Problem to work on: Copy out all of the lines below word for word, changing nothing.

Available records:

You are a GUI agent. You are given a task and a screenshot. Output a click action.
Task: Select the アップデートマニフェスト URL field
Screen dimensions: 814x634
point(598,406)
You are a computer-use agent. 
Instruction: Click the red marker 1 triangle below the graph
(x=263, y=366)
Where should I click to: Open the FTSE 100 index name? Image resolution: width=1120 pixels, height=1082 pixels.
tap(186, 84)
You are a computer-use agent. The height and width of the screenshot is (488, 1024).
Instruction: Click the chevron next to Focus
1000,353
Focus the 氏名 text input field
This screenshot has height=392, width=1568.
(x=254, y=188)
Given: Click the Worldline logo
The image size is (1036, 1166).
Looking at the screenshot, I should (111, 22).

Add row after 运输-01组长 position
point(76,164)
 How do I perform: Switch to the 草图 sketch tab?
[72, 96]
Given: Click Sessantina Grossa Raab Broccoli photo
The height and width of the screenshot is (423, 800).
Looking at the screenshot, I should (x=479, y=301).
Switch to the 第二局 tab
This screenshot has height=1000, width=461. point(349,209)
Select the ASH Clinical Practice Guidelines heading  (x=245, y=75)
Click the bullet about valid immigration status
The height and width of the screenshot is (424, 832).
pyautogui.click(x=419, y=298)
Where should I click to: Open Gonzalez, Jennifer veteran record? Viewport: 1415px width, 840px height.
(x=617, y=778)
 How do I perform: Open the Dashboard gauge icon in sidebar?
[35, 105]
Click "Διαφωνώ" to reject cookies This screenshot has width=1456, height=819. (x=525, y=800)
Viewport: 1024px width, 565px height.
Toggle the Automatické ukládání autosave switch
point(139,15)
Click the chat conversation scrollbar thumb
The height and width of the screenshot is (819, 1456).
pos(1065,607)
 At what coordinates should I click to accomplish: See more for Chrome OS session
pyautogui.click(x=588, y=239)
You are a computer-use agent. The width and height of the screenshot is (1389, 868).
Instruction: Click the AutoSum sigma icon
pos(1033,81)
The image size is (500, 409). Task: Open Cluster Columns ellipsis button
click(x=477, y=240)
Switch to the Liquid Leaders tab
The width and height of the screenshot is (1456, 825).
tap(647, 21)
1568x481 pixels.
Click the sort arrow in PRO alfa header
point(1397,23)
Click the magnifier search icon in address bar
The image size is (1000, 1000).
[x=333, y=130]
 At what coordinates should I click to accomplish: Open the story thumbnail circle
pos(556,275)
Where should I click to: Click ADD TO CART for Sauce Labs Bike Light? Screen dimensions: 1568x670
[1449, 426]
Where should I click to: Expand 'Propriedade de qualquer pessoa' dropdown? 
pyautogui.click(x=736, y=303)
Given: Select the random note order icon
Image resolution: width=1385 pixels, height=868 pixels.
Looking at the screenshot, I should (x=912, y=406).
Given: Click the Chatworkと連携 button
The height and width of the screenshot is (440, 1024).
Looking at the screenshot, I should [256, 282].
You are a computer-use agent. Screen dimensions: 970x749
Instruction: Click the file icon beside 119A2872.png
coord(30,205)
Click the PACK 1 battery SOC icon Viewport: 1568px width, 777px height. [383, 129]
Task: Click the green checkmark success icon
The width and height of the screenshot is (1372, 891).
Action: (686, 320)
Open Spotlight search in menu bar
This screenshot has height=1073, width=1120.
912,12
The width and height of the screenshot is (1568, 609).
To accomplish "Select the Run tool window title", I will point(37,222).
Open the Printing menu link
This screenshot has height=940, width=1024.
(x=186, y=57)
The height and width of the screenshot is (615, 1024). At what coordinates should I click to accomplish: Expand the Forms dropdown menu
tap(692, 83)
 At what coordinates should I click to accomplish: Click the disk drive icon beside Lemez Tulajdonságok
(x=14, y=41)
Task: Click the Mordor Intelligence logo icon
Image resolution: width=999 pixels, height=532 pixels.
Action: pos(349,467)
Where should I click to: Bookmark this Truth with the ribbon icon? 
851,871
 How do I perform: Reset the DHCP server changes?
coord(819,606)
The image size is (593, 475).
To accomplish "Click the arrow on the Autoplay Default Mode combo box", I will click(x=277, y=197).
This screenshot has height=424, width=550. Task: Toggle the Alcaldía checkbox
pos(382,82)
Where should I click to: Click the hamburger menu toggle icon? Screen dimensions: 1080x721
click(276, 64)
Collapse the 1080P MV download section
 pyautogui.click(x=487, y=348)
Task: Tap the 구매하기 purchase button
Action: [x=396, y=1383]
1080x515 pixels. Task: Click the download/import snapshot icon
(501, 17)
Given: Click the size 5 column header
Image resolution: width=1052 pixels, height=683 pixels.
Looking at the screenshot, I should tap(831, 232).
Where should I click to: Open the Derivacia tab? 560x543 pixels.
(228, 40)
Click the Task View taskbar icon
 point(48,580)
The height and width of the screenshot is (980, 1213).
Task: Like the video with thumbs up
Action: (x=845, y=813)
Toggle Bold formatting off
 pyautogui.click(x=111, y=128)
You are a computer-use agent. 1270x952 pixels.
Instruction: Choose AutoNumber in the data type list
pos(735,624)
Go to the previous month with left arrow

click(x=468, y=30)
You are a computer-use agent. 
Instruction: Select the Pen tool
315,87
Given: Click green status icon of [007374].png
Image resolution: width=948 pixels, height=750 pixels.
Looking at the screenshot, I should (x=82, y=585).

Completed exercise:
You are a GUI agent. You are given a task and a screenshot. Output a click action.
Task: Select the アップデートマニフェスト URL field
Screen dimensions: 814x634
point(598,406)
You are a computer-use agent. 
Instruction: Click the red marker 1 triangle below the graph
(x=263, y=366)
Where should I click to: Open the FTSE 100 index name? Image resolution: width=1120 pixels, height=1082 pixels.
tap(186, 84)
You are a computer-use agent. The height and width of the screenshot is (488, 1024).
Instruction: Click the chevron next to Focus
1000,353
Focus the 氏名 text input field
This screenshot has height=392, width=1568.
(x=254, y=188)
Given: Click the Worldline logo
The image size is (1036, 1166).
Looking at the screenshot, I should (111, 22).

Add row after 运输-01组长 position
point(76,164)
 How do I perform: Switch to the 草图 sketch tab?
[72, 96]
Given: Click Sessantina Grossa Raab Broccoli photo
The height and width of the screenshot is (423, 800).
Looking at the screenshot, I should (x=479, y=301).
Switch to the 第二局 tab
This screenshot has height=1000, width=461. point(349,209)
Select the ASH Clinical Practice Guidelines heading  (x=245, y=75)
Click the bullet about valid immigration status
The height and width of the screenshot is (424, 832).
pyautogui.click(x=419, y=298)
Where should I click to: Open Gonzalez, Jennifer veteran record? Viewport: 1415px width, 840px height.
(x=617, y=778)
 How do I perform: Open the Dashboard gauge icon in sidebar?
[35, 105]
Click "Διαφωνώ" to reject cookies This screenshot has width=1456, height=819. (x=525, y=800)
Viewport: 1024px width, 565px height.
Toggle the Automatické ukládání autosave switch
point(139,15)
Click the chat conversation scrollbar thumb
The height and width of the screenshot is (819, 1456).
pos(1065,607)
 At what coordinates should I click to accomplish: See more for Chrome OS session
pyautogui.click(x=588, y=239)
You are a computer-use agent. The width and height of the screenshot is (1389, 868).
Instruction: Click the AutoSum sigma icon
pos(1033,81)
The image size is (500, 409). Task: Open Cluster Columns ellipsis button
click(x=477, y=240)
Switch to the Liquid Leaders tab
The width and height of the screenshot is (1456, 825).
tap(647, 21)
1568x481 pixels.
Click the sort arrow in PRO alfa header
point(1397,23)
Click the magnifier search icon in address bar
The image size is (1000, 1000).
[x=333, y=130]
 At what coordinates should I click to accomplish: Open the story thumbnail circle
pos(556,275)
Where should I click to: Click ADD TO CART for Sauce Labs Bike Light? Screen dimensions: 1568x670
[1449, 426]
Where should I click to: Expand 'Propriedade de qualquer pessoa' dropdown? 
pyautogui.click(x=736, y=303)
Given: Select the random note order icon
Image resolution: width=1385 pixels, height=868 pixels.
Looking at the screenshot, I should (x=912, y=406).
Given: Click the Chatworkと連携 button
The height and width of the screenshot is (440, 1024).
Looking at the screenshot, I should [256, 282].
You are a computer-use agent. Screen dimensions: 970x749
Instruction: Click the file icon beside 119A2872.png
coord(30,205)
Click the PACK 1 battery SOC icon Viewport: 1568px width, 777px height. [383, 129]
Task: Click the green checkmark success icon
The width and height of the screenshot is (1372, 891).
Action: (686, 320)
Open Spotlight search in menu bar
This screenshot has height=1073, width=1120.
912,12
The width and height of the screenshot is (1568, 609).
To accomplish "Select the Run tool window title", I will point(37,222).
Open the Printing menu link
This screenshot has height=940, width=1024.
(x=186, y=57)
The height and width of the screenshot is (615, 1024). At what coordinates should I click to accomplish: Expand the Forms dropdown menu
tap(692, 83)
 At what coordinates should I click to accomplish: Click the disk drive icon beside Lemez Tulajdonságok
(x=14, y=41)
Task: Click the Mordor Intelligence logo icon
Image resolution: width=999 pixels, height=532 pixels.
Action: pos(349,467)
Where should I click to: Bookmark this Truth with the ribbon icon? 
851,871
 How do I perform: Reset the DHCP server changes?
coord(819,606)
The image size is (593, 475).
To accomplish "Click the arrow on the Autoplay Default Mode combo box", I will click(x=277, y=197).
This screenshot has height=424, width=550. Task: Toggle the Alcaldía checkbox
pos(382,82)
Where should I click to: Click the hamburger menu toggle icon? Screen dimensions: 1080x721
click(276, 64)
Collapse the 1080P MV download section
 pyautogui.click(x=487, y=348)
Task: Tap the 구매하기 purchase button
Action: [x=396, y=1383]
1080x515 pixels. Task: Click the download/import snapshot icon
(501, 17)
Given: Click the size 5 column header
Image resolution: width=1052 pixels, height=683 pixels.
Looking at the screenshot, I should tap(831, 232).
Where should I click to: Open the Derivacia tab? 560x543 pixels.
(228, 40)
Click the Task View taskbar icon
 point(48,580)
The height and width of the screenshot is (980, 1213).
Task: Like the video with thumbs up
Action: (x=845, y=813)
Toggle Bold formatting off
 pyautogui.click(x=111, y=128)
You are a computer-use agent. 1270x952 pixels.
Instruction: Choose AutoNumber in the data type list
pos(735,624)
Go to the previous month with left arrow

click(x=468, y=30)
You are a computer-use agent. 
Instruction: Select the Pen tool
315,87
Given: Click green status icon of [007374].png
Image resolution: width=948 pixels, height=750 pixels.
Looking at the screenshot, I should (x=82, y=585).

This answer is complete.